Anne Fatma H. eşi Arslan H. ile Antalya’nın Serik ilçesinde tanıştılar ve 2007 yılında birlikte kaçarak Samsun’a gelip evlendiler. Fatma H., 2008 yılında Selma H.’yi, 2009 yılında da Özlem H.’yi dünyaya getirdi. 2,5 yaşında olmasına rağmen felçli olup yürüyemeyen Selma H., Samsun Ondokuz Mayıs Üniversitesi (OMÜ) Tıp Fakültesi Hastanesi’nde tedavi altına alındı. Tedavisinin ardından evine götürülen Selma H., televizyon izlerken annesi tarafından elle ağzı ve burnu kapatılarak 5 dakika havasız bırakıldı. Kızının yatağa düşmesi üzerine Fatma H., cami inşaatında çalışan eşi Arslan H.’yı çağırarak kızın ölmüş olduğunu söyledi. Baba Arslan H. kızının yüzüne su döktü. Arslan H., kızının kendine gelmesi üzerine tekrar inşaata gitti. Anne F.H., bu kez yine 5 dakika boyunca kızının eliyle ağzını ve burnunu tutup havasız bıraktı. Küçük kızın sırt üstü yere düşmesi üzerine yeniden eşini çağırdı. Eve gelen baba, kızının üzerine su döküp ayılmaması üzerine Vezirköprü Devlet Hastanesi’ne kaldırdı. Hastane ölen kız ailesi tarafından köyde toprağa verildi. Anne F.H., diğer kızı Özlem H.’nin de ateşi, morarması ve öksürüğü olduğu için OMÜ Tıp Fakültesi Hastanesi’ne kaldırdı. İkinci kızını da tedavisinin ardından götürdüğü evindeki beşiğinin içinde ağzını ve burnunu eliyle yarım saat kadar tutarak havasız bırakıp öldürdü. Daha sonra kendi yatağına gidip uyuyan Fatma H., kayınpederinin sesiyle uyandı. Kızı Özlem H.’nin üzerini açtığında öldüğünü gören anne bağırıp olayı haber verdi. Özlem H., doktor kontrolü olmaksızın köyde toprağa verildi.
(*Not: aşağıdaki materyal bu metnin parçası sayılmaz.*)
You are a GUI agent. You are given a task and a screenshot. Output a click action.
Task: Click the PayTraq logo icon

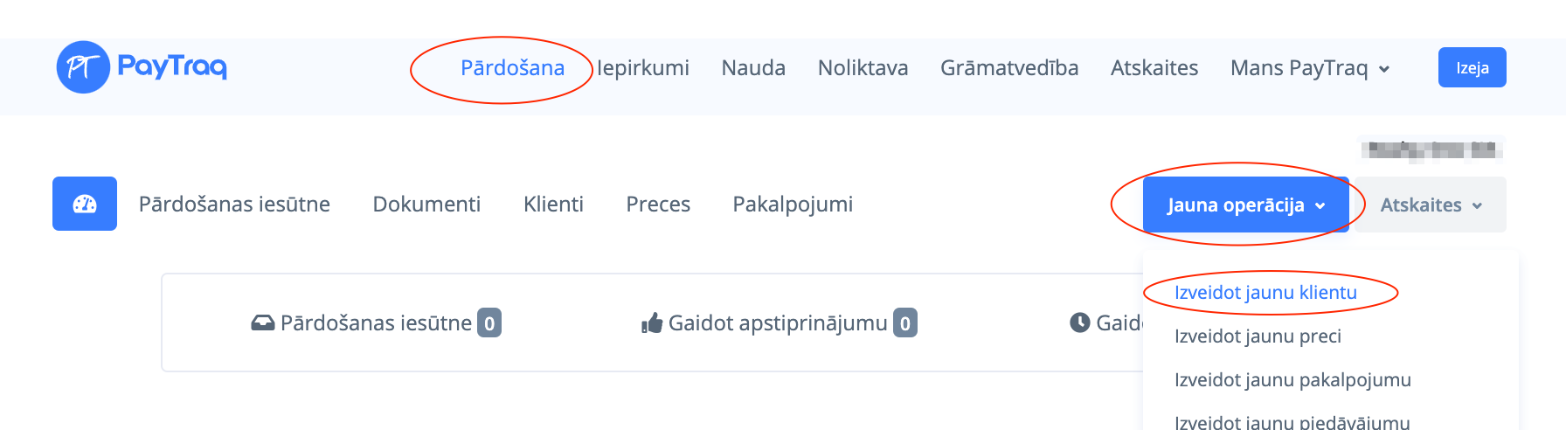[x=83, y=67]
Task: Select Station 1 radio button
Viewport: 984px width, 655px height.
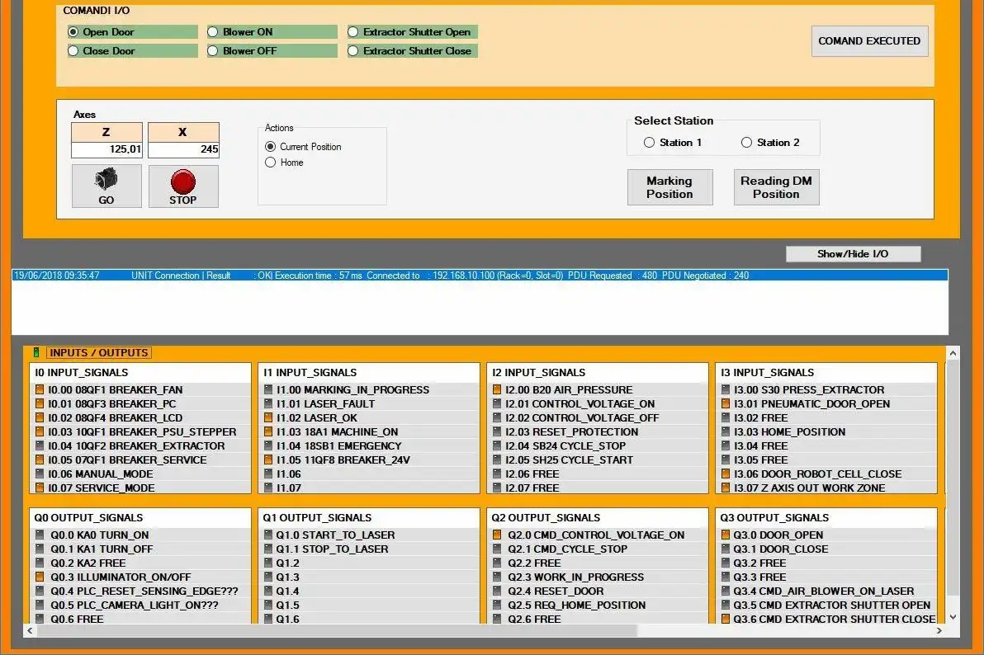Action: point(649,143)
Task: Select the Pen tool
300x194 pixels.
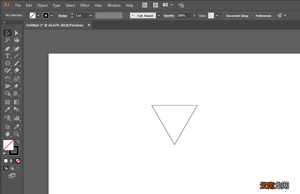Action: tap(8, 49)
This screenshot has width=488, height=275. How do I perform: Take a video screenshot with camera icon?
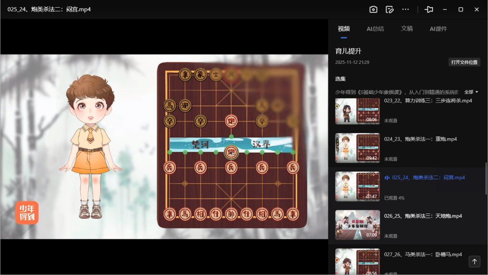pos(373,10)
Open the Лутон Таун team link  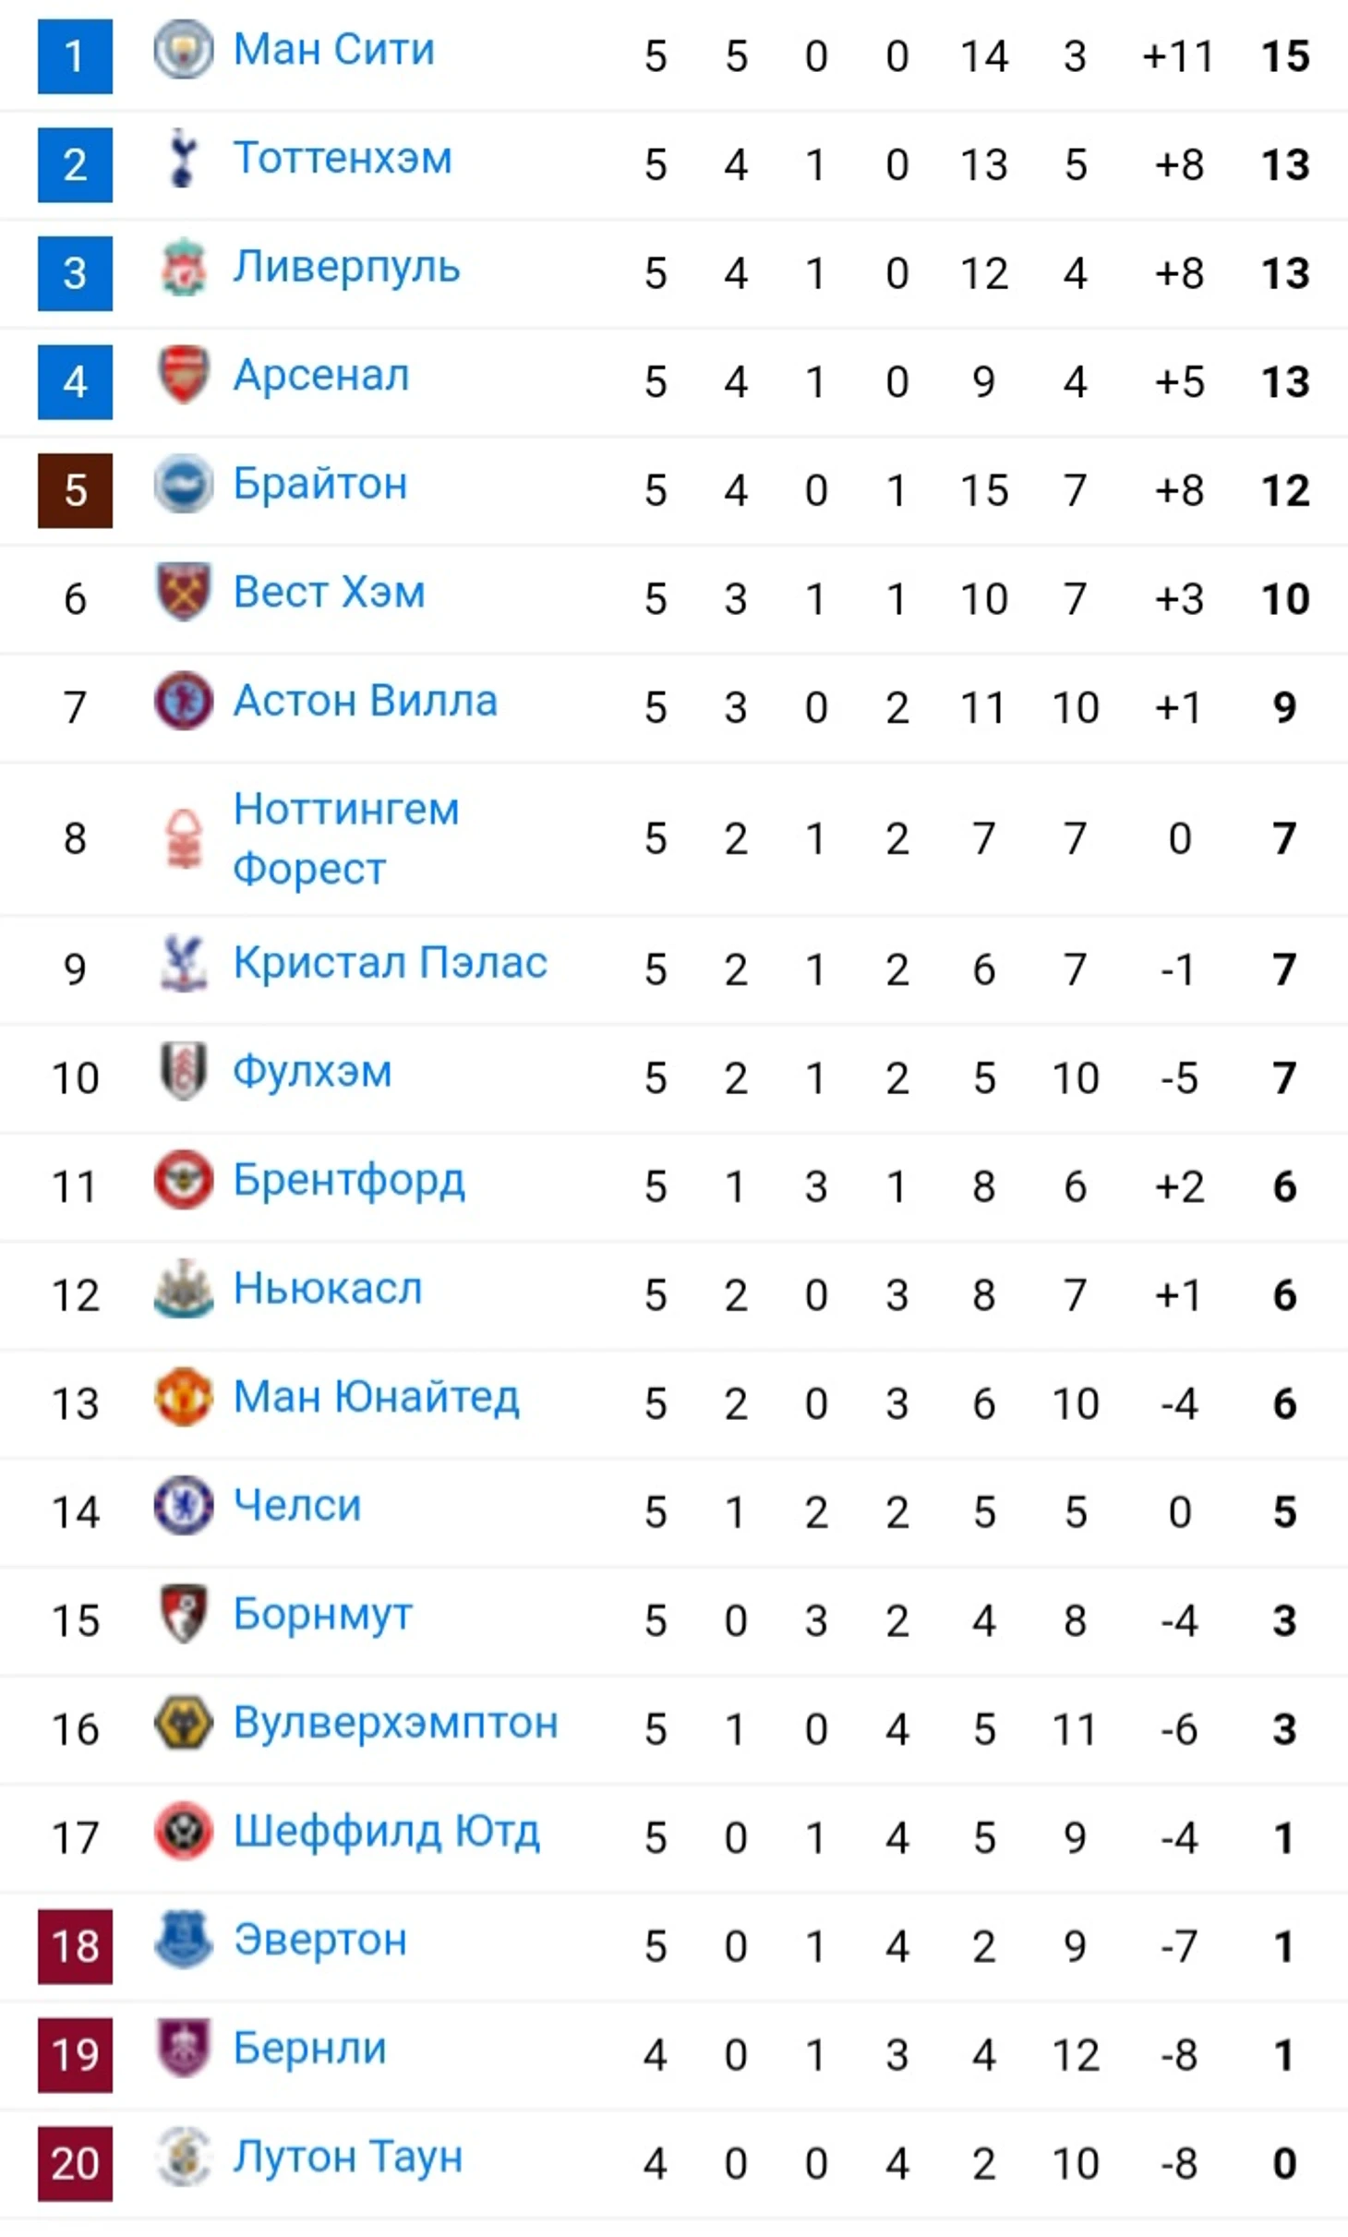point(347,2157)
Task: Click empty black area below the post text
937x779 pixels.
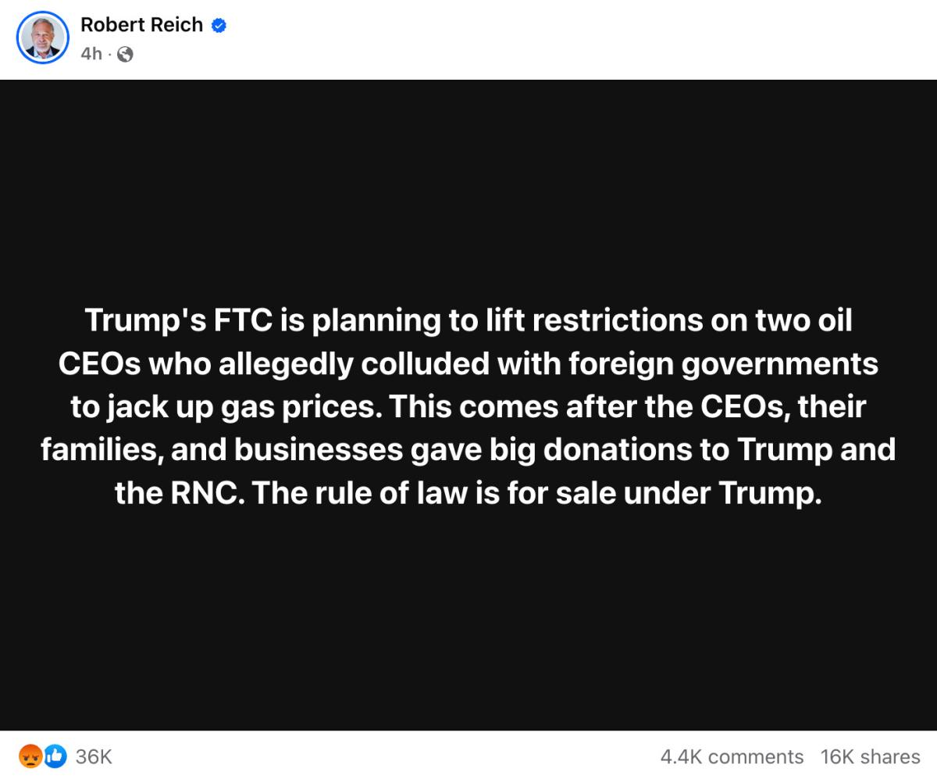Action: coord(469,617)
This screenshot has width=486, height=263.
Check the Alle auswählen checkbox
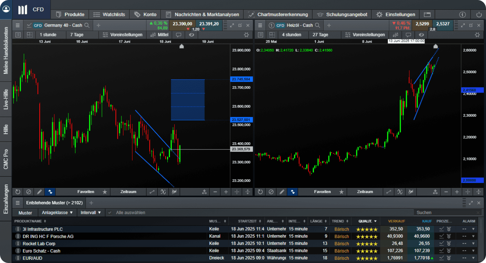click(110, 213)
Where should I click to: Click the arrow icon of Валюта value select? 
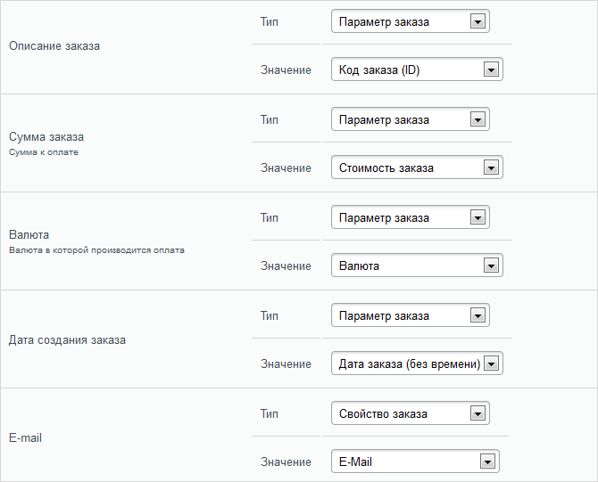[491, 266]
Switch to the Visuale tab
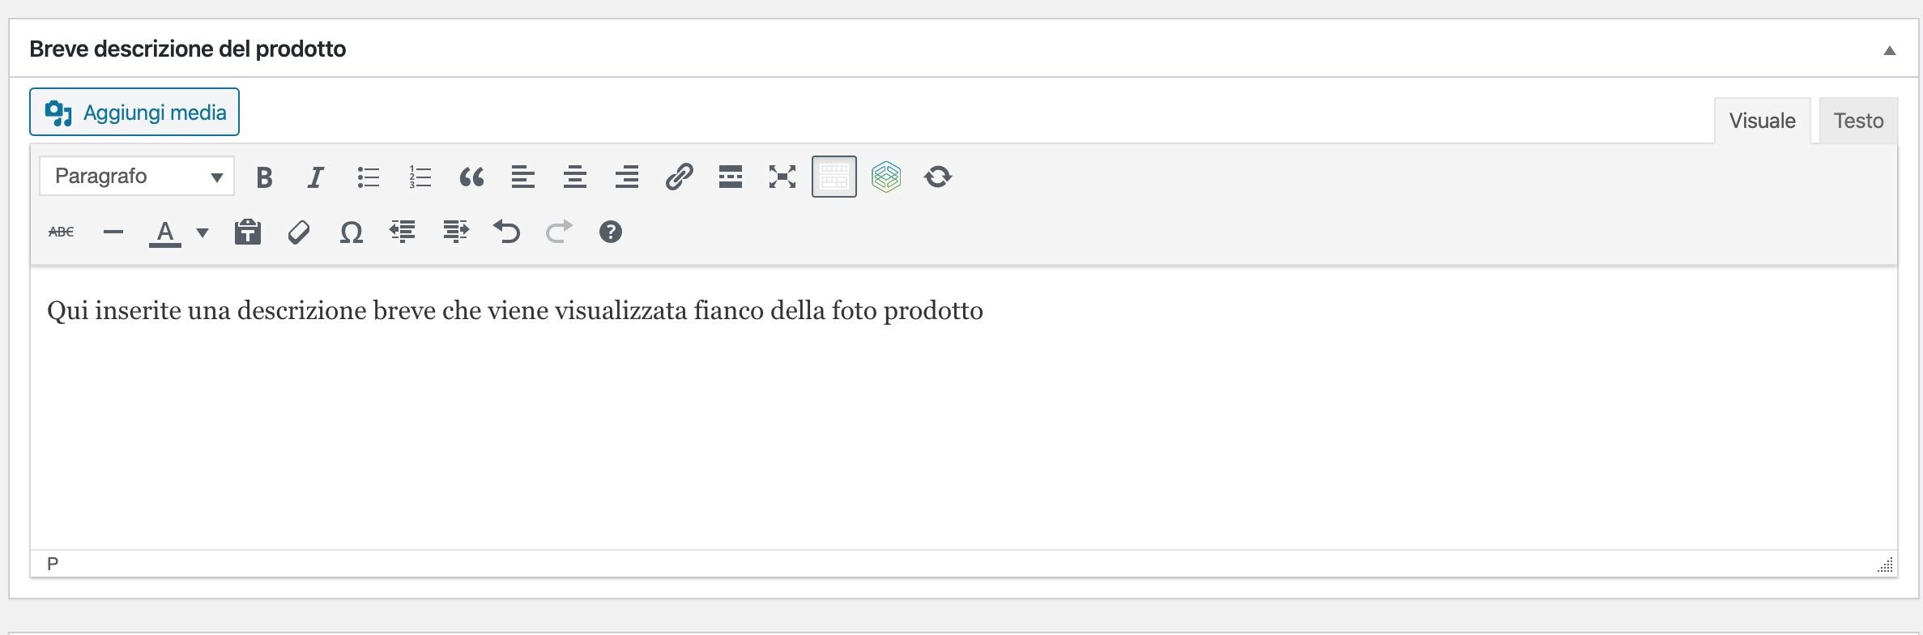1923x635 pixels. tap(1762, 121)
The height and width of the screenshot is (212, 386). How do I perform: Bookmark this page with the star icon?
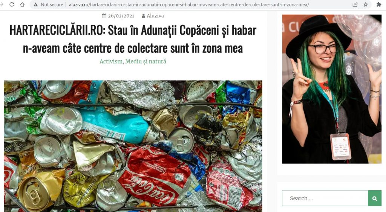[366, 5]
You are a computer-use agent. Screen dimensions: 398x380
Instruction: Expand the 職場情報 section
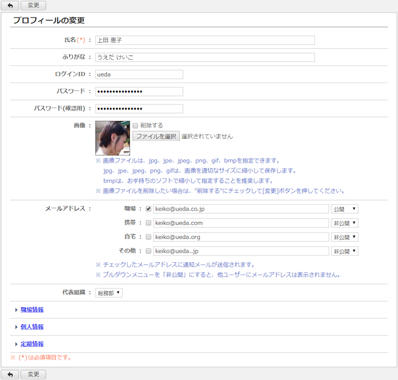tap(32, 310)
Anne Fatma H.’nin son olayında 2 ayrı cinayet olayıyla ilgisinin bulunması üzerine hakkında ayrı ayrı "öz çocuğunu öldürmek" suçundan ağırlaştırılmış müebbet hapis cezası istemiyle dava açılacağı öğrenildi. Hastanede üçüncü bebeğini boğarak öldürmek isteyen annenin bebeğinin ağzını iki eliyle kapatarak boğmak isteme anının güvenlik kamerası görüntüsü yürekleri dağladı. Fatma H.’nin Samsun 2. Ağır Ceza Mahkemesi’nde bugün yargılanmasına başlandı. Poliste verdiği ifadede ilk 2 çocuğunun öldürülmesi olayı ve son olayı itiraf eden Fatma H., tutuklandığında sorgu mahkemesindeki bayan hakime verdiği ifadede ise ikinci çocuğunu öldürdüğünü itiraf ettiği belirtildi. Ancak, bugünkü duruşmada ifade değiştiren Fatma H. hakkındaki suçlamaları kabul etmeyerek, "Bir anne canından parça olan evladını öldüremez. Suçlamaları kabul etmiyorum. Diğer 2 çocuğum kendi hastalıklarından öldüler. Özge de diğer çocuklarım gibi sağlık sorunu vardı. Samsun’da ve Ankara’da doktorları gitti. Dudakları morarıyordu. Doktorlar teşhis koyamadılar. Samsun Ondokuz Mayıs Üniversitesi’nde bir ay hastanede yattı. Doktorlar her hangi bir nöbet anında kendilerine haber vermemizi istediler. Ben de Özge’nin ağzını ve burnunu elimle tutup nöbet geçirmesini sağlayıp, böylelikle sağlık personeline haber veririm onlarda hastalığa teşhis koyarlar diye düşündüm. Öldürmek katsız olmadan çocuğumun nöbet geçirmesi için ağzını ve burunu tuttum. Ağlamaya başlayınca da personeli çağırma ziline bastım. Eğer ben bu zile basmasaydım kamera kayıtlarını incelemeyip benim de çocuğumun burnunu ve ağzını kapattığım ortaya çıkmayacaktı. Kötü bir niyetim yoktu. 2 çocuğumu kaybettim. Özge’yi de kaybetmek istemedim. Bu yüzden hastalığına teşhis konulması için bu eylemde bulundum. Benim vicdanın rahat. çünkü diğer çocuklarım da kendileri vefat ettiler" dedi.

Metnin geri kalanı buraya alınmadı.